There aren’t many places in Los Angeles where you can be sipping wine and nibbling appetizers when all of a sudden, 20 feet away, a train roars by. That’s just one of the little thrills you can expect at the brand-new restaurant Momed in Atwater Crossing, the creative-arts district just over the Glendale border.
Momed stands for Modern Mediterranean and modern it is. We residents of the 818 may have to throw out everything we thought we knew about Middle Eastern food (and we know a lot) and approach this intriguing new restaurant with a clean slate.
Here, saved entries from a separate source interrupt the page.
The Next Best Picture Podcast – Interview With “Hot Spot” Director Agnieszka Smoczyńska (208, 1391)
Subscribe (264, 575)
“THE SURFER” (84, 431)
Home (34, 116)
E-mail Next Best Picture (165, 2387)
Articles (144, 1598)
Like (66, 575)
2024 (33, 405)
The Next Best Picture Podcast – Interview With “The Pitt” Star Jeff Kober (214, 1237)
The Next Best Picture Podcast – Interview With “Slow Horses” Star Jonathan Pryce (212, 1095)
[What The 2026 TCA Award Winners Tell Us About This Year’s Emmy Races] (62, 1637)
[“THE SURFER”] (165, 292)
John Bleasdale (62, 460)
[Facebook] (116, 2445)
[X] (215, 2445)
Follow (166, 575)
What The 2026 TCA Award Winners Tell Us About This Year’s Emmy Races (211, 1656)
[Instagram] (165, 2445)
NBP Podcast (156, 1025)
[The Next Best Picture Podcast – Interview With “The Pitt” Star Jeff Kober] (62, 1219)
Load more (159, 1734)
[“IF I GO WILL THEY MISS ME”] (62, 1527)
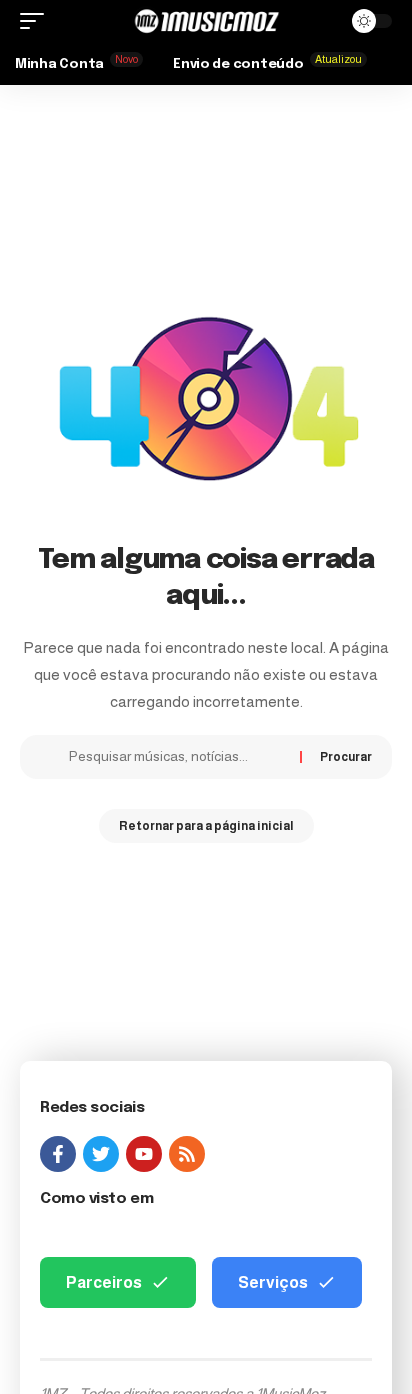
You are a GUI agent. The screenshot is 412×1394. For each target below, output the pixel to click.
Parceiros (104, 1282)
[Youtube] (144, 1154)
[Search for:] (177, 757)
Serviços (273, 1282)
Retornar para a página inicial (206, 826)
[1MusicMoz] (206, 21)
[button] (37, 21)
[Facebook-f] (58, 1154)
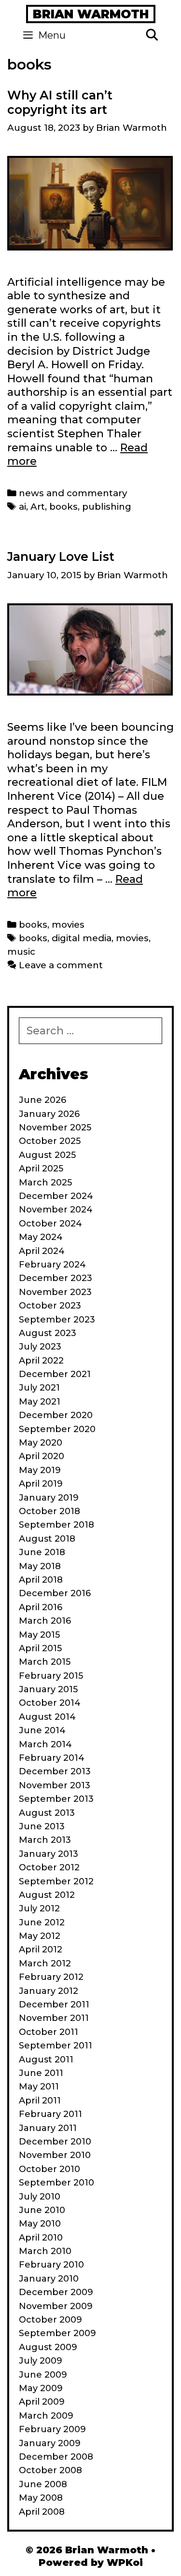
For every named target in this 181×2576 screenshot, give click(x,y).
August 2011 (46, 2059)
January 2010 (49, 2278)
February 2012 (51, 1977)
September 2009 (57, 2333)
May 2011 (39, 2086)
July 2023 (40, 1346)
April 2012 (40, 1949)
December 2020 (56, 1415)
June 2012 (42, 1922)
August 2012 (47, 1895)
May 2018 (40, 1566)
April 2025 (41, 1168)
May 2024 (41, 1237)
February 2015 (51, 1676)
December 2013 (55, 1771)
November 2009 (56, 2306)
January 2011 (48, 2128)
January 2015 (48, 1689)
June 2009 (43, 2374)
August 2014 (47, 1717)
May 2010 (40, 2223)
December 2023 (55, 1278)
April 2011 (40, 2100)
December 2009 (56, 2292)
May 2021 (39, 1401)
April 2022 (41, 1360)
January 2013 (48, 1854)
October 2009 (50, 2319)
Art (37, 506)
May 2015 (39, 1634)
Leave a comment (61, 965)
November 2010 (55, 2155)
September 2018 (56, 1524)
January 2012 (48, 1991)
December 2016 (55, 1593)
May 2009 (41, 2388)
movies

The food is a hybrid of flavors from Turkey, Morocco, Greece, Lebanon, Armenia, Russia and beyond with a keen eye on current eating trends and modern aesthetics. Restaurateur Alex Sarkissian, a former VP of Retail at Dolce & Gabbana, brings his chic sensibility to the expansive space. Smooth cement, polished wood, graphic tiles and enchanting lighting render an atmosphere that’s modern yet warm, sophisticated yet unstuffy, airy yet intimate. Every 20 minutes or so, the entire open back wall becomes filled with a train speeding by.
Long modern tables lie waiting for large groups. Smaller tables are sprinkled throughout. Sharply dressed servers move effortlessly among them. My husband and I order the mezze platter ($13.50), a smartly presented trio of spreads with fresh, slightly leavened flatbread. We might have chosen the Red Russian kale tabouleh or charred eggplant ikra but we settled on the golden beet tzatsiki, muhammara and avocado hummus. The tzatsiki is wonderfully creamy from the lebneh and surprisingly delicate of flavor from the shredded fresh beets. The muhammara, with its walnuts, pomegranate and roasted red pepper, has a delicious spicy kick. Their claim to fame, the avocado hummus, has no chickpeas. I call it naked guacamole. The young olive oil and bits of parsley let the simple avocado flavor shine through.
Wine goes perfectly with these appetizers and Momed’s wine list is truly different. Kosher Shiraz from Israel. A Reserve du Couvent from Lebanon. Sauvignon Blanc from Slovenia. Dry white or red wine from grapes grown in volcanic soil on the isle of Santorini. A dessert Muscat from Galilee.
We took a pit stop on the small plate menu before moving on to the main meal, trying out their duck shawarma bun ($13.50). Now I’m kind of a stickler for correct word usage and having just learned that shawarma is Turkish for “turning,” I asked if the duck was actually sliced and cooked on a turning spit. It was not. It was cooked confit (in fat) and prepared similar to a street vendor’s shawarma wrap. I admit it was delicious with its bits of fig, oven-dried tomato, cilantro and aioli spread.
I decided I had to get over my aversion to Momed’s tendency to take liberties with words. (Hummus means chickpeas for crying out loud, and isn’t flatbread by nature an unleavened bread?) So when my chicken tajin arrived I was thoroughly delighted with the slow-cooked dark chicken meat and Israeli couscous in a brothy sauce with just a whisper of cinnamon. I was expecting the dizzying scents and colors of a Moroccan bazaar but got a more modern tajin — a dreamy, steamy Turkish bath ($24.50).
My husband’s charmoula-crusted wild sea bass was truly outstanding ($25.50). The charmoula, a peppery paste made with herbs, spices, garlic and harissa, added a dry, earthy quality to the sweet, moist sea bass. The pool of bright green herb coulis below the fish contributed yet another element.
We were too full to try their embellished flatbreads (pide) from the wood-burning oven (such as fig and arugula and shrimp “lahmajoun”) but plan to go back some Monday night when the pide are only $10 and all bottles of wine are half off.
Momed is tricky to find so be sure to look it up on the map it before you leave. But once you’re there it’s something special. Take someone you want to impress.